The principal focus of this volume is on the health programs within HHS, but information on other federal agencies’ health programs is provided as a framework for reference and discussion. HHS has demonstrated considerable accomplishments in supporting data collection and reporting to reduce health disparities and provide quality, non-discriminatory care to the individuals and families it serves. HHS’ broad inclusion policy requires the collection of racial and ethnic data in all data collection activities it undertakes or sponsors. HHS has also issued guidance on providing language assistance to individuals with limited English proficiency by recipients of federal financial assistance, and developed culturally and linguistically appropriate services standards. Recently proposed regulations implementing Medicaid managed care and promulgated regulations governing the State Children’s Health Insurance Program (SCHIP) continue this exemplary emphasis on obtaining quality, reliable data.
Title VI of the Civil Rights Act of 1964 is considered the broadest mandate the federal government has to require collection and/or reporting of data on race, ethnicity and primary language. Title VI prohibits intentional discrimination on the basis of race or national origin in the provision of any services that are at all supported with federal funds. Title VI is a valuable tool not only to redress past discrimination, but also to monitor ongoing practices. It provides a legal foundation for the collection of racial, ethnic and primary anguage data by and from recipients of federal financial assistance even when an explicit statutory requirement to collect this data does not exist.
The research for this survey found no statutes that expressly prohibit collection of racial, ethnic or primary language data. Rather, this volume identifies over 80 programspecific statutes that require reporting or collection of data — most require data collection generally, a few directly address racial and ethnic data and none mention primary language data. For HHS programs that provide health care services (e.g. Medicaid, SCHIP, Medicare), three statutes require collection and/or reporting of racial and/or ethnic data and two more require collection of demographic or enrollee characteristics, which presumably includes race and/or ethnicity. The three statutes that explicitly mention race and ethnicity require:
  • grantees of the Maternal and Child Health (MCH) Services Block Grant to provide an annual report including, by racial and ethnic group, the number of deliveries in a state per year and the number of women who were provided prenatal, delivery or postpartum care under MCH or Medicaid;
  • the Substance Abuse and Mental Health Services Administration (SAMHSA) to evaluate mental health services by conducting surveys that include data on race and ethnicity; and
  • grantees of SAMHSA providing services to children of substance abusers to collect data on the ethnicity of the children served.
The two statutes that implicitly include racial and ethnic data in other data collection and/or reporting require:
  • states to report of the characteristics of children and families served by the State Children’s Health Insurance Program (SCHIP); and
  • grantees to report demographic data of individuals served through Ryan White Care Act programs.
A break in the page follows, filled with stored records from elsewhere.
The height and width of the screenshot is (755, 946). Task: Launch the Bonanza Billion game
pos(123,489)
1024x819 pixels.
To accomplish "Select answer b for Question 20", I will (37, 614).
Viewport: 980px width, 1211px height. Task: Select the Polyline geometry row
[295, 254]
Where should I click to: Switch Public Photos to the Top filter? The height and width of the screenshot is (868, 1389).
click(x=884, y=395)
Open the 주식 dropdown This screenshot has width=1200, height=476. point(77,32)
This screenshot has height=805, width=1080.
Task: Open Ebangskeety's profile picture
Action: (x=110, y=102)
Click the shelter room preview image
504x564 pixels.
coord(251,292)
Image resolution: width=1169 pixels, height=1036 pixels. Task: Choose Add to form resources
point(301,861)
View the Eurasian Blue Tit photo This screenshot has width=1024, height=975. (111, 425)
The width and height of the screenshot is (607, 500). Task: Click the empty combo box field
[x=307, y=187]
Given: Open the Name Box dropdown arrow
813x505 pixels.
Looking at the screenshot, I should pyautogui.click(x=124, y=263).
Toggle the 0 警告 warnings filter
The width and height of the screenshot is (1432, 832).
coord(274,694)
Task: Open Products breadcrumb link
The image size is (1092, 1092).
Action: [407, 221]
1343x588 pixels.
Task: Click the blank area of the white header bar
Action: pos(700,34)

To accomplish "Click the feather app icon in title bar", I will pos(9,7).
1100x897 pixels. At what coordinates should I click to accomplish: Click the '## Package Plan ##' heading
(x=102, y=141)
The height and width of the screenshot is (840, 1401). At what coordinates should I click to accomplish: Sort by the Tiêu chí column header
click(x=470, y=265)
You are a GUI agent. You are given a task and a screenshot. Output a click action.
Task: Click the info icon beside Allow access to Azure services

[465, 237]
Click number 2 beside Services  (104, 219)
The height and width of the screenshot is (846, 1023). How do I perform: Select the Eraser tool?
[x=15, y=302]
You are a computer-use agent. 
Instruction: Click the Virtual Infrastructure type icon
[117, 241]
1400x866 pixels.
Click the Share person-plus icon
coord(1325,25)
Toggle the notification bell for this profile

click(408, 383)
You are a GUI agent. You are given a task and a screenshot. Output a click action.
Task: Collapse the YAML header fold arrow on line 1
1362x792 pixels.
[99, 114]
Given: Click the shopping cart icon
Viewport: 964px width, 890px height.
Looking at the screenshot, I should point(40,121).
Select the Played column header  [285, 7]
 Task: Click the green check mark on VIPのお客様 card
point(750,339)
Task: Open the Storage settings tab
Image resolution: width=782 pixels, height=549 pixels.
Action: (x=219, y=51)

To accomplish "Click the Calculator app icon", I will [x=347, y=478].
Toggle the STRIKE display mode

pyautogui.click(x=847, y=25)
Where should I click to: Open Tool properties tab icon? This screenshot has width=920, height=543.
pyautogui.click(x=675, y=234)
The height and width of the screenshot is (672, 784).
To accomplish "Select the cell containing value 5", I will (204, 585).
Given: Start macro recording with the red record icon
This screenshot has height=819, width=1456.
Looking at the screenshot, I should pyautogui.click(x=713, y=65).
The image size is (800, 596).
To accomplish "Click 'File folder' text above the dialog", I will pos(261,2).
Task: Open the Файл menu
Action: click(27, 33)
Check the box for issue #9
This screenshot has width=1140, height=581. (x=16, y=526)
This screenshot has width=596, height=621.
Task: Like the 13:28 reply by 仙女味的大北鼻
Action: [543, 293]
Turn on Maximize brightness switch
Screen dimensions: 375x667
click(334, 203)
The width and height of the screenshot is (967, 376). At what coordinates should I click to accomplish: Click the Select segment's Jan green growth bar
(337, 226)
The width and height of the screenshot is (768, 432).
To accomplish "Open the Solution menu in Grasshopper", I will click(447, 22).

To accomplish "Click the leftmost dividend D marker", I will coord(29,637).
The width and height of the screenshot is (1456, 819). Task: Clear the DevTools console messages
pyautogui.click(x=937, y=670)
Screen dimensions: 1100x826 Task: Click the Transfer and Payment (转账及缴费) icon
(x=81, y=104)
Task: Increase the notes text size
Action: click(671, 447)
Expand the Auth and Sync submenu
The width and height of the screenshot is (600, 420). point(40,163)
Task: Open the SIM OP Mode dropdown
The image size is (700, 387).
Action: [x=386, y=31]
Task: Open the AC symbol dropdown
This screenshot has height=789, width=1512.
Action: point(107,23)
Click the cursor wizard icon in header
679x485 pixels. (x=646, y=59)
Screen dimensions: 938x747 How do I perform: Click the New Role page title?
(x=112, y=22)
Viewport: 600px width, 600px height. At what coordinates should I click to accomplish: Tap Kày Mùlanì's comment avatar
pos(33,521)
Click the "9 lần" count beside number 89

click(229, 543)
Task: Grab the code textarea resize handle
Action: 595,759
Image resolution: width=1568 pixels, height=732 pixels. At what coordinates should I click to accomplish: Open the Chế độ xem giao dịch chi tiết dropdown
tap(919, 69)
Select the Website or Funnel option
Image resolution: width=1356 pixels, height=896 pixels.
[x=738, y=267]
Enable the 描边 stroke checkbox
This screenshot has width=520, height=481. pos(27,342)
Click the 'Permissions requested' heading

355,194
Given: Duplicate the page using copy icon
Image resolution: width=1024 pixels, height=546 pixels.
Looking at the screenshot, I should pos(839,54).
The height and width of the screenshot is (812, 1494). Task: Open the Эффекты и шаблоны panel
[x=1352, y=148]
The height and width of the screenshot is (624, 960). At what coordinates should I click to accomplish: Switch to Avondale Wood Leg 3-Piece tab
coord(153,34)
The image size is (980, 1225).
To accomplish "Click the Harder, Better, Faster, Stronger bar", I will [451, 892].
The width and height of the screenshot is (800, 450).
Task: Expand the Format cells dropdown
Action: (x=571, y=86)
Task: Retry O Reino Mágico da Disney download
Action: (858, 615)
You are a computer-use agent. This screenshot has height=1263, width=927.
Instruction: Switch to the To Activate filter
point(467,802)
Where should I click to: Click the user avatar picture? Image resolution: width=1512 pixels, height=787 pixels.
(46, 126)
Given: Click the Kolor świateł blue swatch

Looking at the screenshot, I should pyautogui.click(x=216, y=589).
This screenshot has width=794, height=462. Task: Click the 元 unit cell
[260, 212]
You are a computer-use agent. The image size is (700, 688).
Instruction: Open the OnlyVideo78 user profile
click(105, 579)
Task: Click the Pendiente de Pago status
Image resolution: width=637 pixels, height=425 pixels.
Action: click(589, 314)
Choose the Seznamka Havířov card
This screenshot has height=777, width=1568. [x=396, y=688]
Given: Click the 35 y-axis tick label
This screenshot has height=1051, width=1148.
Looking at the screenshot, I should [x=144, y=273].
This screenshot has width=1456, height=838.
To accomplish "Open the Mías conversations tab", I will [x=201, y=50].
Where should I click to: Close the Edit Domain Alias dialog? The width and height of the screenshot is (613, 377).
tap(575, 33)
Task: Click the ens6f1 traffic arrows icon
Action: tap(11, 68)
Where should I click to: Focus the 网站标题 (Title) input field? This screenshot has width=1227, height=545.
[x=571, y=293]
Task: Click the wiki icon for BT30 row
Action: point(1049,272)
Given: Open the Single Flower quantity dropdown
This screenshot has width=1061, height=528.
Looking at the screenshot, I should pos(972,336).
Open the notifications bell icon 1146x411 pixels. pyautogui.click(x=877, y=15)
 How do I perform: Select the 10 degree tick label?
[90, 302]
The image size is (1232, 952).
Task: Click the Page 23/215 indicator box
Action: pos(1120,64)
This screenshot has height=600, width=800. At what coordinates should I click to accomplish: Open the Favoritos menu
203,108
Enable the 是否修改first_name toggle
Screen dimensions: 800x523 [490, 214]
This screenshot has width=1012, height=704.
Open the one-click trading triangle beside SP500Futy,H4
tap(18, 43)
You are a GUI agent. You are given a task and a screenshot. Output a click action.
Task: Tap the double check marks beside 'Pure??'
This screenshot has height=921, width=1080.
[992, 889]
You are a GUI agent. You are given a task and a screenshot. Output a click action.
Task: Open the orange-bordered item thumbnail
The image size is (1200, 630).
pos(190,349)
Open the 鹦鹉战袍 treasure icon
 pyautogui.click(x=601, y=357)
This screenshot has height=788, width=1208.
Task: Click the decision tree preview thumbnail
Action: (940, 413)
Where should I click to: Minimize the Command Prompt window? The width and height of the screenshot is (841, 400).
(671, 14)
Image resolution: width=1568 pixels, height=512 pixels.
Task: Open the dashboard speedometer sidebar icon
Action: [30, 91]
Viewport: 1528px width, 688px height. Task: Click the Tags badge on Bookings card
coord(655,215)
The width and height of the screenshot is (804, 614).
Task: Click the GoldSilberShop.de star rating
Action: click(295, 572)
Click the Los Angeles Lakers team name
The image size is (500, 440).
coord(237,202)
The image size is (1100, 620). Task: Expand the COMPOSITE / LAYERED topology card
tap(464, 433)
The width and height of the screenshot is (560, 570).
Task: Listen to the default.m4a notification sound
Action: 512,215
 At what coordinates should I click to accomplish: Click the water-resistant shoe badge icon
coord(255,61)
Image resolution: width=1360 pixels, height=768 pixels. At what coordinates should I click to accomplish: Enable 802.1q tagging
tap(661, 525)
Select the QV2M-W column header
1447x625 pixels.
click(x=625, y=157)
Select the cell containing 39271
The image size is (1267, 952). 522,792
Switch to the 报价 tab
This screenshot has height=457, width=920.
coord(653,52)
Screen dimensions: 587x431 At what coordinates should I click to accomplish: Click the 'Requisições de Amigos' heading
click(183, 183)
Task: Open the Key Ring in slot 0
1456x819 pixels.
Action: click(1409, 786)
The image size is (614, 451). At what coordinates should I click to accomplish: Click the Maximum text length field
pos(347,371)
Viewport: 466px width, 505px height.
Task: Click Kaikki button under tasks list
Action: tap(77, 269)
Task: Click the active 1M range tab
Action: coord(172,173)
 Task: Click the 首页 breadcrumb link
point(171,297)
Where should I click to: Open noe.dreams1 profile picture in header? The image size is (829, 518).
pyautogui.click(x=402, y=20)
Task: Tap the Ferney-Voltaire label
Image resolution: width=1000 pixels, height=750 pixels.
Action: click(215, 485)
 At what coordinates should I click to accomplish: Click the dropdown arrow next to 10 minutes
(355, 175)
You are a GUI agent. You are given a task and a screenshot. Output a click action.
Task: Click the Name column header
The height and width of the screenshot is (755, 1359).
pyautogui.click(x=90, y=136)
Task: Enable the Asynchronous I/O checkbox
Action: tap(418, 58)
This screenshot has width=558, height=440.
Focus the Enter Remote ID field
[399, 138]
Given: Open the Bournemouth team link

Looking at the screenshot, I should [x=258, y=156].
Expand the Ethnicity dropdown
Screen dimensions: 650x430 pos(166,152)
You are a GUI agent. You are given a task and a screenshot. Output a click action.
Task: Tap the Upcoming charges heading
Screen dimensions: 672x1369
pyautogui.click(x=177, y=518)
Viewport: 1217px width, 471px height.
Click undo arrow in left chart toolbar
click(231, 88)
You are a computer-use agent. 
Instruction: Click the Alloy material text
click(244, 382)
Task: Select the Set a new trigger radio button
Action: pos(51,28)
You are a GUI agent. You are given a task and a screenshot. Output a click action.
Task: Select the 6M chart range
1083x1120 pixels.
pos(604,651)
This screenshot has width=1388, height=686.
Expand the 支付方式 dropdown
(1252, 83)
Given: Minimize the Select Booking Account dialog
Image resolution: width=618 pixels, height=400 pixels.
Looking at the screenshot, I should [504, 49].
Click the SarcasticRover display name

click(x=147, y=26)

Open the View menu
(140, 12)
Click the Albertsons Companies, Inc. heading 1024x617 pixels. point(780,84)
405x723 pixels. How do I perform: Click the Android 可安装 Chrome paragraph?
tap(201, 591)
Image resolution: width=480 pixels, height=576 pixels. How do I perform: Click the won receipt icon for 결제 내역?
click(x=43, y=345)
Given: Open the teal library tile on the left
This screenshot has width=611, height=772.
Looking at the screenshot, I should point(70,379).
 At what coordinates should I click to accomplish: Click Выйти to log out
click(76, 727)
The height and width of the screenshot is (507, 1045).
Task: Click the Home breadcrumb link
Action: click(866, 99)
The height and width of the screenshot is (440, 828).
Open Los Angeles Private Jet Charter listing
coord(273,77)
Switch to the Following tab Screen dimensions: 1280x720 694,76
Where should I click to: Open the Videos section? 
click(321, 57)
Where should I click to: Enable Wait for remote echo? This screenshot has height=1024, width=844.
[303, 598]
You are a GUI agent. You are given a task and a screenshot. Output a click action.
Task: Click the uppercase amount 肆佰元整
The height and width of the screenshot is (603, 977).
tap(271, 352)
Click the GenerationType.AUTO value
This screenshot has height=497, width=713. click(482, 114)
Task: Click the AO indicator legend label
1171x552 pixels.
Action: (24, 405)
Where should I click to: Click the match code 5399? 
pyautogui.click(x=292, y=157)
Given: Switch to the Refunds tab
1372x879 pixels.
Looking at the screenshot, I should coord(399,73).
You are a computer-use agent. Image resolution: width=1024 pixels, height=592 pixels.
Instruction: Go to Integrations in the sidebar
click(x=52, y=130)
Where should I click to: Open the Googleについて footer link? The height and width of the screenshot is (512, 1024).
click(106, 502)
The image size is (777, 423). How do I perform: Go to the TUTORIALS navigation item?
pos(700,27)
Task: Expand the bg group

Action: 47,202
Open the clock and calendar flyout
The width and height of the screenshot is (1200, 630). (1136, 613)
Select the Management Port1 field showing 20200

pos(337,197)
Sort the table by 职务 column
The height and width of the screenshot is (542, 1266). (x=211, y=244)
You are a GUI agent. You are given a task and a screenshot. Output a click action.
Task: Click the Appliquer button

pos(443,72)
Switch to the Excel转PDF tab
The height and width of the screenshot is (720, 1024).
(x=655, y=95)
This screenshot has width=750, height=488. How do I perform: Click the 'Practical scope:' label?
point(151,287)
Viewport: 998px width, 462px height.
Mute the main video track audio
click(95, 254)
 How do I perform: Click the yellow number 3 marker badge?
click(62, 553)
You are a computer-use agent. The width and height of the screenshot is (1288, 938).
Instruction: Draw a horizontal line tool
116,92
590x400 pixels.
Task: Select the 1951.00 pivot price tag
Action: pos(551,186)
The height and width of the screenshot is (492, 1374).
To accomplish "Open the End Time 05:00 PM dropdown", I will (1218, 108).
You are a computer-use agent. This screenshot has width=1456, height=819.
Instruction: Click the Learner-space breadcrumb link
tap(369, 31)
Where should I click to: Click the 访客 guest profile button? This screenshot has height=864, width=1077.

For agencies that conduct clinical research or surveillance of diseases, five statutes address racial and/or ethnic data collection and/or reporting. All except one relate to health surveillance programs operated by the Centers for Disease Control and Prevention: two require collecting racial and ethnic data (birth defects/developmental disabilities and lead poisoning) and two require demographic data (cancer and infertility/sexually transmitted diseases). One statute requires the National Institutes of Health to operate a national database system and clearinghouse on women’s health research that includes either ethnic or racial data.